Clearly there are those who just want Type III because SPSS does it, or some other reference to statistical Higher Authority. I am not wholly against this view, if it comes down to a choice of a lot of people sticking with SPSS (which I have some things against, namely time, money, and licence expiry conditions) and Type III SS, or a lot of people shifting to R and Type III SS. However, this argument is clearly a lame one statistically.
However, the argument that I found rather more substantial in favour of Type III is that made independently by Myers & Well (2003, “Research Design and Statistical Analysis”, pp. 323, 626-629) and Maxwell & Delaney (2004, “Designing Experiments and Analyzing Data: A Model Comparison Perspective”, pp. 324-328, 332-335). That is as follows:
- if there’s an interaction, all methods give the same result for the interaction sum of squares
- Type II assumes that there’s no interaction for its test of main effects; type III doesn’t
- Some (e.g. Langsrud) argue that if the interaction is not significant, then you’re justified in assuming that there isn’t one, and looking at the (more powerful) Type II main effects
- But if the test of the interaction is underpowered, yet there is an interaction, the interaction may come out “non-significant” yet still lead to a violation of the assumptions of the Type II main effects test, biasing those tests to be too liberal.
- Myers & Well cite Appelbaum/Cramer as the primary proponents of the Type II approach, and go on [p323]: “… More conservative criteria for nonsignificance of the interaction could be used, such as requiring that the interaction not be significant at the .25 level, but there is insufficient understanding of the consequences of even this approach. As a general rule, Type II sums of sqaures should not be calculated unless there is strong a priori reason to assume no interaction effects, and a clearly nonsignificant interaction sum of squares.” They cite [p629] Overall, Lee & Hornick 1981 as a demonstration that interactions that do not approach significance can bias tests of main effects. Maxwell & Delaney [p334] advocate the Type II approach if the population interaction is zero, for power, and the Type III approach if it isn’t [for the interpretability of means derived from this approach]. They too advocate using Type III in the real-life situation (when you’re making inferences about the presence of the interaction from the data) because of the problem of making a type 2 [underpowered] error in the interaction test and thus accidentally violating the assumptions of the Type II SS approach; they then make similar further points to Myers & Well, and note the long debate on this issue!
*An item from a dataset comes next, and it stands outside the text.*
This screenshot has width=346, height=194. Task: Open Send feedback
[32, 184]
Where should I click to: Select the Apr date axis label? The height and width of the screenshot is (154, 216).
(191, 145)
So my interpretation (and I’m no expert!) is that there’s plenty of Higher Statistical Authority on both sides of the argument; that the usual arguments put forward aren’t about the usual situation that would give rise to problems (that situation being the common one of interpreting main effects with a non-significant interaction); and that there are fair reasons to be concerned about the Type II approach in that situation (and it comes down to a power versus potential over-liberalism thing).
For me, that’s enough to wish for the Type III option in ezANOVA, as well as Type II, because (for my money) it’s a superb interface to R’s ANOVA systems. R is some way from being easy to use for novices, in my view, and the “ez” package, with ezANOVA and the rather lovely effect plotting functions, goes a long way towards making R accessible to a more general research audience. Some of my thoughts-in-progress (and a nasty hack for ezANOVA) are at http://www.psychol.cam.ac.uk/statistics/R/anova.html .
Would be interested to hear everyone’s thoughts!